= Work to Ride =

American nonprofit prevention program

Work to Ride (WTR) is an American nonprofit prevention program which seeks to aid disadvantaged urban youth (ages 7 to 19) by offering constructive activities including horsemanship, equine sports (Polo) and education. The program was founded in 1994 by Lezlie Hiner. This program's goal is to inspire inner-city youth with limited opportunities in positive ways through the sport of polo. From tending to horses, the stable and the farm daily, the children will learn how to work for the privileges that Lezlie provides. The "Family" polo team will compete against other scholastic polo teams which teaches the children about teamwork, perseverance and much more.
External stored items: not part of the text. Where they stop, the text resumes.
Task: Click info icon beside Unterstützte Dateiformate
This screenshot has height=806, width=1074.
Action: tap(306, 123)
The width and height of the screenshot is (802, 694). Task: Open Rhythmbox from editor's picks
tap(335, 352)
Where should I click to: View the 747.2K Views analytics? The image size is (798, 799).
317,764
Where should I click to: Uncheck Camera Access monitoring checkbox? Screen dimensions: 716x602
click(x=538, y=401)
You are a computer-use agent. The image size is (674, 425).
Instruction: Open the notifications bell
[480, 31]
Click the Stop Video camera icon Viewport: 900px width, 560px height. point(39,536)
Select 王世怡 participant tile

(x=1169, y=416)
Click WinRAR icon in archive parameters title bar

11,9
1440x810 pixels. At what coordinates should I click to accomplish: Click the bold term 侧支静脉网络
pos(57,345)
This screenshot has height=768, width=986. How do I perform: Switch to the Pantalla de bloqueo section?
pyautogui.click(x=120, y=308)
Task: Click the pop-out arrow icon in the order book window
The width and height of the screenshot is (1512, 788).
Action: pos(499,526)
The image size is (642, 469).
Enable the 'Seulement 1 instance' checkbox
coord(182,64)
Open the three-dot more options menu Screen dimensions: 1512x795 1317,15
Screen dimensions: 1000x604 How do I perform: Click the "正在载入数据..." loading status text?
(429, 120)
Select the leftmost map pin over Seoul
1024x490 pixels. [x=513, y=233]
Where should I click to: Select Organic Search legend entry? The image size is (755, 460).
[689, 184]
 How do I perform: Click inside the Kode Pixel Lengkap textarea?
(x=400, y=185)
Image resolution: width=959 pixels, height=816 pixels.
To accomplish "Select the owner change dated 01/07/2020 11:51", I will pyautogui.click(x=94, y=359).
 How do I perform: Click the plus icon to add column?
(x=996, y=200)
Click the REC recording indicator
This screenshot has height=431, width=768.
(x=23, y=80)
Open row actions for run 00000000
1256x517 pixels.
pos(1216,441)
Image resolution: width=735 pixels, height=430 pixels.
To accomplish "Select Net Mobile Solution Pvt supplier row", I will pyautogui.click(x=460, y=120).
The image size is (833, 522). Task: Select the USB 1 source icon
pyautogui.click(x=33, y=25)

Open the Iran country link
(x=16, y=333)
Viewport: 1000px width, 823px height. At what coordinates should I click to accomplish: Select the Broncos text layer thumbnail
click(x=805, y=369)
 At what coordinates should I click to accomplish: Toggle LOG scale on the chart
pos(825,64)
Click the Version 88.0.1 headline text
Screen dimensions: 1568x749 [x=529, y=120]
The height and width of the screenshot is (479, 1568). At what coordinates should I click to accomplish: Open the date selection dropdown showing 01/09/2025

WTR is based at Chamounix Stables in Fairmount Park, Philadelphia, and gives urban teenagers a chance to come in contact with animals and nature. Children and teens who want to be involved must commit to a minimum of one year of participation in the program; participants are encouraged to remain with the program through their high school graduation. WTR graduates receive assistance with college enrollment; a few also choose to come back to Chamounix and act as mentors to teens entering the program.

In 2011, WTR became the first all-black squad to win the United States Polo Association's national interscholastic championship. The members of the original championship team were Kareem Rosser, Daymar Rosser and Brandon Rease; Kareem Rosser described his own time in Work to Ride in his 2021 book Crossing the Line. Work to Ride repeated as national champions in 2012.

Work to Ride has received national attention and funding from Polo Ralph Lauren. Hiner was awarded the United States Polo Association "Woman of the Year" award in 2016 in recognition of her contribution to the sport through WTR.